殆どギャチュンカン北壁登攀のみにスポットが当てられた作品で、
淡々とした文章によって、この登攀の一部始終が細かく書かれています。
執筆者の主観や、特殊な形容などが極力省かれた形で書かれているため、等身大のドキュメントとしてリアルに感じられます。
ただ、登山未経験者でもわかりやすいよう、国境の時差やクライミングギア等の説明が丁寧に書かれているため、知識のある人にとってはくどい文章に感じてしまうかもしれません。
特に、ギャチュンカン登頂後の下降中における、雪崩などのアクシデントや究極のビバークのシーンは物語のハイライトであり、必読です。

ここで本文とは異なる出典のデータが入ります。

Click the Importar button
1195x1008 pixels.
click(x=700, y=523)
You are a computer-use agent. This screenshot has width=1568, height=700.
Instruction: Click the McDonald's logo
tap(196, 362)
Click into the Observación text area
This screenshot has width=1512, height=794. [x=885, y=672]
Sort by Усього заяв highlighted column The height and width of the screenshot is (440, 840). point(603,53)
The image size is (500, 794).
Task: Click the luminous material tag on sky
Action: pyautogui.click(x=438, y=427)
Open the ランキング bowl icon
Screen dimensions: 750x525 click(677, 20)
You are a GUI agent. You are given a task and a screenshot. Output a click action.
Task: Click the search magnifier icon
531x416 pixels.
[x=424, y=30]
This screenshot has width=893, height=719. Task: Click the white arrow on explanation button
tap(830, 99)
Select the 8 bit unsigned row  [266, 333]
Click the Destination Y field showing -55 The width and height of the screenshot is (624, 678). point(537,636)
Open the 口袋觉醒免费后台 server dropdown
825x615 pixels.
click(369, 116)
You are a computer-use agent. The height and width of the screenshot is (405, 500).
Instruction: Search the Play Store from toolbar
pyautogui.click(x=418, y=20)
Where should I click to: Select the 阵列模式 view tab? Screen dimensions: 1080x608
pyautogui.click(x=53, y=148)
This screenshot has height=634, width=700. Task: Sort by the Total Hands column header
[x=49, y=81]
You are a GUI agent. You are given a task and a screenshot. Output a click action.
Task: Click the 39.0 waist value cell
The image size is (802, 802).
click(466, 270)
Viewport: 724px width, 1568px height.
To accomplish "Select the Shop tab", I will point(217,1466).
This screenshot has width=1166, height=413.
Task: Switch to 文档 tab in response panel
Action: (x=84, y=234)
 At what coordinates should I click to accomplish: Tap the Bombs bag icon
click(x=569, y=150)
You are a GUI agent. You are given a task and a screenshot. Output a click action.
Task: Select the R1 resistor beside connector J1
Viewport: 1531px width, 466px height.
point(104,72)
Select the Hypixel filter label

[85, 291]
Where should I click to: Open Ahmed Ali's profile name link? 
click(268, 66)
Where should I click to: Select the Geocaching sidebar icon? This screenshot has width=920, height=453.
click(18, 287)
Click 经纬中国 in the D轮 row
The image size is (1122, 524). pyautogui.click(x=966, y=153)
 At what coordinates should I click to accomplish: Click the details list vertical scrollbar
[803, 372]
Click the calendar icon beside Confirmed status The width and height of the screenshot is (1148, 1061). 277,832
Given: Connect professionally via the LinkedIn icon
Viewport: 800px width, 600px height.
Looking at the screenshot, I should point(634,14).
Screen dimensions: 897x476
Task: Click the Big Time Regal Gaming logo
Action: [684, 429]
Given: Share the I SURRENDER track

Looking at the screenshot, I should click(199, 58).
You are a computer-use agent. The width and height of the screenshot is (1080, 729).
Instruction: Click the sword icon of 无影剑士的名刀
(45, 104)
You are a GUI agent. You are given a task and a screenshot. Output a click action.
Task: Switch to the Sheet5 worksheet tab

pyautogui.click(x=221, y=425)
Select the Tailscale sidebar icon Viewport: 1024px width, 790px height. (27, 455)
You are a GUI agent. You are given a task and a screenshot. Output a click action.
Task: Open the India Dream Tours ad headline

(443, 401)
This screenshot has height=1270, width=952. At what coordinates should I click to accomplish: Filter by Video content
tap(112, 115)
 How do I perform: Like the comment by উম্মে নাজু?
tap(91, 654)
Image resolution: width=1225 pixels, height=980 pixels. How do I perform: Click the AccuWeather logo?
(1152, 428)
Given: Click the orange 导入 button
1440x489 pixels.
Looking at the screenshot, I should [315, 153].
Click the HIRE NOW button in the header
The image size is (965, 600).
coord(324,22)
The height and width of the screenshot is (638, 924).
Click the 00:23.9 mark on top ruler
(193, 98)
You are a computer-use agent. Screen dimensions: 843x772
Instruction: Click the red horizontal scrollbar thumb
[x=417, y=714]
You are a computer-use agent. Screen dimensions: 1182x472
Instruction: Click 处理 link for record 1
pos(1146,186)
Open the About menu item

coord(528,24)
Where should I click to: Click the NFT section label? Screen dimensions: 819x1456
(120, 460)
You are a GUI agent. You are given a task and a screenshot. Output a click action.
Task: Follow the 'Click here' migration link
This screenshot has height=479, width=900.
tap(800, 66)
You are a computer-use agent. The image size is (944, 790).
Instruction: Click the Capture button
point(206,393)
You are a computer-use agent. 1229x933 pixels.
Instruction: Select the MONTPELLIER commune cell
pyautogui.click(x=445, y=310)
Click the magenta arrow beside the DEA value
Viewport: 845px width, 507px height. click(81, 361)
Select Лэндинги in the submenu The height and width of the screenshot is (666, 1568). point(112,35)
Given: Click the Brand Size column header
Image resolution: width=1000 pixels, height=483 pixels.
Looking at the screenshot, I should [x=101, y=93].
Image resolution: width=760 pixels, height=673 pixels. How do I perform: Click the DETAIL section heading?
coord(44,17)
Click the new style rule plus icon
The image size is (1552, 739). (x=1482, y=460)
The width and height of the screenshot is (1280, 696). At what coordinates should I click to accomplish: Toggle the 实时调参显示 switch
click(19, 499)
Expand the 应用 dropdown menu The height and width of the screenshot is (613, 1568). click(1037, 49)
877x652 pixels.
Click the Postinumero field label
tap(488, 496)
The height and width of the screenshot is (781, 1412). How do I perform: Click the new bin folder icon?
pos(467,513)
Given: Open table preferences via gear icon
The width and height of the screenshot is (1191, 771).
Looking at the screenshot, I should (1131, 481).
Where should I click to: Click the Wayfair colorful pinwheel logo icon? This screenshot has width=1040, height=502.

山野井氏本人による著書「垂直の記憶」でも、ギャチュンカンの描写はありましたが、
この本では氏のヒマラヤ登攀記録をすべて満遍なく取り上げているために省略されている部分が多々ありました。
この「凍」は、
「深夜特急」で有名な沢木耕太郎氏が「新潮」で連載していたものですが、
細かい取材がなされていたのか、「垂直の記憶」のそれよりも描写は緻密です。
しかし読みやすいので、すぐに読めてしまうと思います。
今の世の中に、現実にこんな人がいるのか、ということを知ってもらいたいですね。